[Entries taken from a collection]

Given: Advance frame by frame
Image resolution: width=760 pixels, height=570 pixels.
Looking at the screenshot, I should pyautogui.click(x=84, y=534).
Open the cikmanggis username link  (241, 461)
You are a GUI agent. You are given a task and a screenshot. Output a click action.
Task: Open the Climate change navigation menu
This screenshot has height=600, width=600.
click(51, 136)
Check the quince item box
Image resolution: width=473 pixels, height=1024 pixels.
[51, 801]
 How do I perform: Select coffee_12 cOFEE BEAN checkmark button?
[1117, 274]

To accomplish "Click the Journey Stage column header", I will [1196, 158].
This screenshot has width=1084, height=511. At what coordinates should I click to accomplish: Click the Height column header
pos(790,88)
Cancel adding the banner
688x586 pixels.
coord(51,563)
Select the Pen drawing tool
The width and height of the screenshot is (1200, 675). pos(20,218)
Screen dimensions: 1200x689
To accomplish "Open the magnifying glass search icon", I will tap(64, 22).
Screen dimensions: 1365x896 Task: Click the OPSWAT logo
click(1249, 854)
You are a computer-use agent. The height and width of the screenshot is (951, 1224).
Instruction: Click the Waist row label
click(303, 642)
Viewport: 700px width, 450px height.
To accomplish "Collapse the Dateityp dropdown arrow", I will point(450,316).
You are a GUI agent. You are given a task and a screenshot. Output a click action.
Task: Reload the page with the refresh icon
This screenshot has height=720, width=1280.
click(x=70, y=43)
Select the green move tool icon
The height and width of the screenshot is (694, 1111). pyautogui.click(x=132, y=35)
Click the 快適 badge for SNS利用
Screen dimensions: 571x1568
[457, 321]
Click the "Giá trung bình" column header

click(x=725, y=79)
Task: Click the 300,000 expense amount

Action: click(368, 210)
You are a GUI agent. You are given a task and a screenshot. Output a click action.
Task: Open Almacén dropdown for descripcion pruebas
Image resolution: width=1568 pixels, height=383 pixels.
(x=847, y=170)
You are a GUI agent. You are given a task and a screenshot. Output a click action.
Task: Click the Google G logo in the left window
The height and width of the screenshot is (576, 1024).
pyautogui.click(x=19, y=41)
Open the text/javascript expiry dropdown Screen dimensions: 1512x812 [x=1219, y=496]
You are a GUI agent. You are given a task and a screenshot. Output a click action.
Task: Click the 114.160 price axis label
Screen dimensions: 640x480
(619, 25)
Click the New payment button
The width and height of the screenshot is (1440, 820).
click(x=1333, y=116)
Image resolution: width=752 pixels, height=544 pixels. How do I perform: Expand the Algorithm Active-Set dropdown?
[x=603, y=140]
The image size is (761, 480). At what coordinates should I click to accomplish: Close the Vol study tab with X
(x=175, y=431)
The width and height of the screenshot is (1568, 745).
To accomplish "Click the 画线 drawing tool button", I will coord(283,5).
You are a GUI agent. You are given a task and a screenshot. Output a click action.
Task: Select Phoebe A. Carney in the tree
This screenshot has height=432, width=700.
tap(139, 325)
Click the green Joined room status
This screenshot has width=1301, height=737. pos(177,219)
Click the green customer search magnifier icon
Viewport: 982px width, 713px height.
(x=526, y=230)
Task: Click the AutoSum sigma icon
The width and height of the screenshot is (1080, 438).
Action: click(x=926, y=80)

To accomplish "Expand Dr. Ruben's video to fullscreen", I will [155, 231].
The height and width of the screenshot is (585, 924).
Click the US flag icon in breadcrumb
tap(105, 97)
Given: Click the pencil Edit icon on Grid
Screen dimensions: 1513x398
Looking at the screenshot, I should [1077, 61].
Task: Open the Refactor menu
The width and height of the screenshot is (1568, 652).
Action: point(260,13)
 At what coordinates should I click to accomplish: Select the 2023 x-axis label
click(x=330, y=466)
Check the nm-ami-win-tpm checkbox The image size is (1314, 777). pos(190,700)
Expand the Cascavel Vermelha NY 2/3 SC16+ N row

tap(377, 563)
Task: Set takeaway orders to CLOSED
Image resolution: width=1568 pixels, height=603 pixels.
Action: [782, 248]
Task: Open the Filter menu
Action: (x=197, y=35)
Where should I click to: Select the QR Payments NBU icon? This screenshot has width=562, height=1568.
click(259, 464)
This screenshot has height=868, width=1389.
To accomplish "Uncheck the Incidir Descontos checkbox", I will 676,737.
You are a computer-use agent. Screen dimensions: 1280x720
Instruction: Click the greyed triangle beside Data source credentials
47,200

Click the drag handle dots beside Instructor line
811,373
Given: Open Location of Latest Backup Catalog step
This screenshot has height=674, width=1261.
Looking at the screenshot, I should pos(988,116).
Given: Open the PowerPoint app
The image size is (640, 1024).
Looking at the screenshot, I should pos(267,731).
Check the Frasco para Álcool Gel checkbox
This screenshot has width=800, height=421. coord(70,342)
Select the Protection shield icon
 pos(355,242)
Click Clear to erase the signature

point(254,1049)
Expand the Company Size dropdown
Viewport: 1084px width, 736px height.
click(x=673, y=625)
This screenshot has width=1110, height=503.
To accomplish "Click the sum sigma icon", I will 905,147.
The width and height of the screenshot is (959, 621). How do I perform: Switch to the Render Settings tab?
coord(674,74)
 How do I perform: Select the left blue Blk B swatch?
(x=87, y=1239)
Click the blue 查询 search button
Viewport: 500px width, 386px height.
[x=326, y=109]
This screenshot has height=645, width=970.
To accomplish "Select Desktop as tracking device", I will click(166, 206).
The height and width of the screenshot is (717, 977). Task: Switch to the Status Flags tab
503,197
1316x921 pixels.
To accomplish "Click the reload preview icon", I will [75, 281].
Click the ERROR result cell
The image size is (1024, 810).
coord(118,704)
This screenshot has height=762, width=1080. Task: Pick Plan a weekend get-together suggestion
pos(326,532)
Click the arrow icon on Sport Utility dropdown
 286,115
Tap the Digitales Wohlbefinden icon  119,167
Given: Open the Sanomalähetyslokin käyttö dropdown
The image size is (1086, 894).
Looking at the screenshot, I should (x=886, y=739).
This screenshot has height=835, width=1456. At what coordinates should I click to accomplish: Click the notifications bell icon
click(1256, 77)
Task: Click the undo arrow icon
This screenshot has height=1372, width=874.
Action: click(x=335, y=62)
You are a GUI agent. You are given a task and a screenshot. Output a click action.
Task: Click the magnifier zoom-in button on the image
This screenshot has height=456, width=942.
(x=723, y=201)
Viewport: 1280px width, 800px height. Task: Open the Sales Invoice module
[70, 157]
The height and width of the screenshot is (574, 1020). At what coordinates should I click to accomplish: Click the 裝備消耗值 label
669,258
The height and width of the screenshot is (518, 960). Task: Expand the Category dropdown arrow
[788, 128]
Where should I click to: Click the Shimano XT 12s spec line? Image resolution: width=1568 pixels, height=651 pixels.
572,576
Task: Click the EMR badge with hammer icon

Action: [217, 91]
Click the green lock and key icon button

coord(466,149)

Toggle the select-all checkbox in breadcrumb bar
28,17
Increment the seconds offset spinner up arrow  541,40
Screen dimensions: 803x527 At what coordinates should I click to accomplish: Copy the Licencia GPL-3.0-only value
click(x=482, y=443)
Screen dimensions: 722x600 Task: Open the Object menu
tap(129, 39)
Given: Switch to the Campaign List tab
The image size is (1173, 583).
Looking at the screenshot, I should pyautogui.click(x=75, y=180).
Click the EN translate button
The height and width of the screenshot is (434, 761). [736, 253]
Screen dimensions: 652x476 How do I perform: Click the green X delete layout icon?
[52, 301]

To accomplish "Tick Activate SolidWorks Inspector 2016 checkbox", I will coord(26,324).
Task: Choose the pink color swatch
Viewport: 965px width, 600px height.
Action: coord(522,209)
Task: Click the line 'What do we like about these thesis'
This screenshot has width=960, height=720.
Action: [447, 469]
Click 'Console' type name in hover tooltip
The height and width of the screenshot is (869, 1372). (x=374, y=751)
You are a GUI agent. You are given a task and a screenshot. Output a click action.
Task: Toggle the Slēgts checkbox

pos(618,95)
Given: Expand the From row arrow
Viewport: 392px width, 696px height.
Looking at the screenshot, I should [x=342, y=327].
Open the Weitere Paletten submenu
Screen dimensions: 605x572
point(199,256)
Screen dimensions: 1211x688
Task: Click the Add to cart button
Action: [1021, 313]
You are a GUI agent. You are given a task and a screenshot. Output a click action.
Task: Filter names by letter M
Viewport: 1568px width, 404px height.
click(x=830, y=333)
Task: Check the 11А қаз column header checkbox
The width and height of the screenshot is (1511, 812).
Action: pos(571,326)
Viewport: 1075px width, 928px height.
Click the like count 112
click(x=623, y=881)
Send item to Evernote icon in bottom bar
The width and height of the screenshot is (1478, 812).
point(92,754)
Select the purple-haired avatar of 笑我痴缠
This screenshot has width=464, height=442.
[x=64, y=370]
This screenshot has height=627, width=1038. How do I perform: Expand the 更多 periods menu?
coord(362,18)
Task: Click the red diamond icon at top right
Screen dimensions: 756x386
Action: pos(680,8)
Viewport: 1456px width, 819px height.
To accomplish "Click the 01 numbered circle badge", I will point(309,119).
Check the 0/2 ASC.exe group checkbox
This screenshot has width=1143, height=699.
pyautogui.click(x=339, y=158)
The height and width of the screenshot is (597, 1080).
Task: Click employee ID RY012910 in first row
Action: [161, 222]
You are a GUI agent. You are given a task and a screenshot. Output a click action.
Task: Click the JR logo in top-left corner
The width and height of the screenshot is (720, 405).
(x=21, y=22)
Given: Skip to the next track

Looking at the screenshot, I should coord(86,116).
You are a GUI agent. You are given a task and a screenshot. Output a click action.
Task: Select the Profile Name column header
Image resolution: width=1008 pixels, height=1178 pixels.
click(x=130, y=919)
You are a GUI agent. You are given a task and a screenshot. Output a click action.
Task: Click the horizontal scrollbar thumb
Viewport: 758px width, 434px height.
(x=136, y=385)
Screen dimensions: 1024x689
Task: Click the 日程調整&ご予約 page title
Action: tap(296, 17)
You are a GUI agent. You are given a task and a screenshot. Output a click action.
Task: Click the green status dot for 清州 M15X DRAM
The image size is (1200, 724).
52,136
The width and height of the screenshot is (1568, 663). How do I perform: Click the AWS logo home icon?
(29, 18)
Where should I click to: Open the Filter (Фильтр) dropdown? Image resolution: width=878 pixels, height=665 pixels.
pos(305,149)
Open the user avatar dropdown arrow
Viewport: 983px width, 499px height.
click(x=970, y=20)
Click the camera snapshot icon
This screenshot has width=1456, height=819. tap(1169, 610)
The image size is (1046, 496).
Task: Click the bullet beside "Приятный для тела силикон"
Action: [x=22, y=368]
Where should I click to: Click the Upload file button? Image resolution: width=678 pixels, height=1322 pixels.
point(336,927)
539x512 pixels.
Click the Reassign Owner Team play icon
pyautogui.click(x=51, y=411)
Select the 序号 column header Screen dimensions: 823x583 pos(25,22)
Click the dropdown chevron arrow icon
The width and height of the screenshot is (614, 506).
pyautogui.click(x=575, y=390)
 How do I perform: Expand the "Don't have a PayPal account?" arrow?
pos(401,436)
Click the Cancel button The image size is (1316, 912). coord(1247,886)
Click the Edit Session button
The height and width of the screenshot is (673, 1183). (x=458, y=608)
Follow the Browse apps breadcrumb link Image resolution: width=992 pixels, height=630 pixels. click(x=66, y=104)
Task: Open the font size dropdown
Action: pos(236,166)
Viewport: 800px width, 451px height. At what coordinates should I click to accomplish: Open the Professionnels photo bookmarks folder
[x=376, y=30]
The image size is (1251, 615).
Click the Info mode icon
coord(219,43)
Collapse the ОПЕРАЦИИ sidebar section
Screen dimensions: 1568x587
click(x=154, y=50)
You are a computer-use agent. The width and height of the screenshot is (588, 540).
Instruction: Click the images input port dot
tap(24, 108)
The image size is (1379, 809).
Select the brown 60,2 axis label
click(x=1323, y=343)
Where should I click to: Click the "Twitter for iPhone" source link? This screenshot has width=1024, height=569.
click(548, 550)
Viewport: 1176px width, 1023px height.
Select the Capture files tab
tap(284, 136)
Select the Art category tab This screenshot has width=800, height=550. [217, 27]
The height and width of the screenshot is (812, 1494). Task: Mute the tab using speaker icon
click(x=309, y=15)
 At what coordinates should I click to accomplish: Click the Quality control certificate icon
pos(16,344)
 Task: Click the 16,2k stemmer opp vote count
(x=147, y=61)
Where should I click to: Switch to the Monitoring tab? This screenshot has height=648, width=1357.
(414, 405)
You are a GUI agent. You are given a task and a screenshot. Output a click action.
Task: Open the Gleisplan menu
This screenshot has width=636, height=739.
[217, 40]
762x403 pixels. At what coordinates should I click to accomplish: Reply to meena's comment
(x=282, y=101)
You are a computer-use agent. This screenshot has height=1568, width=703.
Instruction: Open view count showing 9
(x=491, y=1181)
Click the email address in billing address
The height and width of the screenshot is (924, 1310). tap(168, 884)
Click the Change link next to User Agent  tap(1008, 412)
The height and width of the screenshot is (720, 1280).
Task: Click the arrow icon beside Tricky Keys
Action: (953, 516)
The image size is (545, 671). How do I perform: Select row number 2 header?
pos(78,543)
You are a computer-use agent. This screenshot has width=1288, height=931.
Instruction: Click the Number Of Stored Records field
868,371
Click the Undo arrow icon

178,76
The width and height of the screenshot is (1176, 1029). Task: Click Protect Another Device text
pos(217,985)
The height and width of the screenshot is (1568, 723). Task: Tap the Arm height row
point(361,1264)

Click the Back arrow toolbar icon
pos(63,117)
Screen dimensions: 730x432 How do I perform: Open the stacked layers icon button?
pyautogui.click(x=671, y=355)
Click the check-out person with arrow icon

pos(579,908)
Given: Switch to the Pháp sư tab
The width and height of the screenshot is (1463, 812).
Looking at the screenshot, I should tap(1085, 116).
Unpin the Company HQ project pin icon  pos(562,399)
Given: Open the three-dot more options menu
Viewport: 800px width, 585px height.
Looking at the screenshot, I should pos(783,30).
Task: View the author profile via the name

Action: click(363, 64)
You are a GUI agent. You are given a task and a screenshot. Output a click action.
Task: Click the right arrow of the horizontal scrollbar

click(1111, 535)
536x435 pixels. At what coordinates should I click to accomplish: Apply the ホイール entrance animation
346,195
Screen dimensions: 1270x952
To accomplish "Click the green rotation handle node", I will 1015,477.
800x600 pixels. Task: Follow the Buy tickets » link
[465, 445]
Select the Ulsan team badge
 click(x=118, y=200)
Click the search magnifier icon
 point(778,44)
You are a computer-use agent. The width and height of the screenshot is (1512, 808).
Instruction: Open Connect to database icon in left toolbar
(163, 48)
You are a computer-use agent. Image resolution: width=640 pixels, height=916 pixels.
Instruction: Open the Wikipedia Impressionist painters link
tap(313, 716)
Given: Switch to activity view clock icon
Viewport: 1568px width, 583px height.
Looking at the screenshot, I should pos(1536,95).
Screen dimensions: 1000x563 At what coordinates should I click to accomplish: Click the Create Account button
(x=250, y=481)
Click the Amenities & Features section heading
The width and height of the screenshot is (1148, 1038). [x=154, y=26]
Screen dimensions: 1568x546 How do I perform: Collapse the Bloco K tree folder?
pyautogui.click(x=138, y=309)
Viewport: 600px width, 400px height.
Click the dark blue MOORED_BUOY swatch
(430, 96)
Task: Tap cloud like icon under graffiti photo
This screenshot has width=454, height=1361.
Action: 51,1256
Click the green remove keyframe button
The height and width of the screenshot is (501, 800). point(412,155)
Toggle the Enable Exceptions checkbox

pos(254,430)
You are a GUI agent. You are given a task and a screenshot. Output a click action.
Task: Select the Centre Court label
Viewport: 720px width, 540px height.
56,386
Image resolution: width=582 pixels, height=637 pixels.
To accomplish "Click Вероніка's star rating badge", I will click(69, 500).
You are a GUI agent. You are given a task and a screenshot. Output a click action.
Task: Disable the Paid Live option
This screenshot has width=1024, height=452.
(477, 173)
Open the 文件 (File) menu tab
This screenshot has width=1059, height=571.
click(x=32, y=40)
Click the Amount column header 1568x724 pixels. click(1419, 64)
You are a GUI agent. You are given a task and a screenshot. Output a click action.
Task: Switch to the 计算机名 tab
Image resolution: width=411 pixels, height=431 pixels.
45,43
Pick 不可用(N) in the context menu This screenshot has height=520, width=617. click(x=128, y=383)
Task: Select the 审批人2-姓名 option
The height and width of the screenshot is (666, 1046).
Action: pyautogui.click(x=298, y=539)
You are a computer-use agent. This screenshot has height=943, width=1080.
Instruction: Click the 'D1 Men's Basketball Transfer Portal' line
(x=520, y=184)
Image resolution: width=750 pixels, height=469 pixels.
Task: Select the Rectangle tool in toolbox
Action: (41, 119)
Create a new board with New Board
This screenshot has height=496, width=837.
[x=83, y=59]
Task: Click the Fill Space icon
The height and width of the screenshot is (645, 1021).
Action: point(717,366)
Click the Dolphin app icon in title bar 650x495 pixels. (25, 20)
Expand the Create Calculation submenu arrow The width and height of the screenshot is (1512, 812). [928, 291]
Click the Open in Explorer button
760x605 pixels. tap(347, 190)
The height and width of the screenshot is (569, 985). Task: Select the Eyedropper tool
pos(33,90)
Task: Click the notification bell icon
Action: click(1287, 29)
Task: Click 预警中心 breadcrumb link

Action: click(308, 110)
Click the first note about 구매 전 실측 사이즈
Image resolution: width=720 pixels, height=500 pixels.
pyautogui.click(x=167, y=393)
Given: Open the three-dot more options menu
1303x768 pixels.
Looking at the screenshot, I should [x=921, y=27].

**PROBLEM STATEMENT**
Above are the records; copy exactly the lines from the line with "Task: Click the Google" through the line with "Task: Set takeaway orders to CLOSED", both included.

**TASK ANSWER**
Task: Click the Google G logo in the left window
The height and width of the screenshot is (576, 1024).
pyautogui.click(x=19, y=41)
Open the text/javascript expiry dropdown Screen dimensions: 1512x812 [x=1219, y=496]
You are a GUI agent. You are given a task and a screenshot. Output a click action.
Task: Click the 114.160 price axis label
Screen dimensions: 640x480
(619, 25)
Click the New payment button
The width and height of the screenshot is (1440, 820).
click(x=1333, y=116)
Image resolution: width=752 pixels, height=544 pixels. How do I perform: Expand the Algorithm Active-Set dropdown?
[x=603, y=140]
The image size is (761, 480). At what coordinates should I click to accomplish: Close the Vol study tab with X
(x=175, y=431)
The width and height of the screenshot is (1568, 745).
To accomplish "Click the 画线 drawing tool button", I will coord(283,5).
You are a GUI agent. You are given a task and a screenshot. Output a click action.
Task: Select Phoebe A. Carney in the tree
This screenshot has height=432, width=700.
tap(139, 325)
Click the green Joined room status
This screenshot has width=1301, height=737. pos(177,219)
Click the green customer search magnifier icon
Viewport: 982px width, 713px height.
(x=526, y=230)
Task: Click the AutoSum sigma icon
The width and height of the screenshot is (1080, 438).
Action: click(x=926, y=80)

To accomplish "Expand Dr. Ruben's video to fullscreen", I will [155, 231].
The height and width of the screenshot is (585, 924).
Click the US flag icon in breadcrumb
tap(105, 97)
Given: Click the pencil Edit icon on Grid
Screen dimensions: 1513x398
Looking at the screenshot, I should [1077, 61].
Task: Open the Refactor menu
The width and height of the screenshot is (1568, 652).
Action: point(260,13)
 At what coordinates should I click to accomplish: Select the 2023 x-axis label
click(x=330, y=466)
Check the nm-ami-win-tpm checkbox The image size is (1314, 777). pos(190,700)
Expand the Cascavel Vermelha NY 2/3 SC16+ N row

tap(377, 563)
Task: Set takeaway orders to CLOSED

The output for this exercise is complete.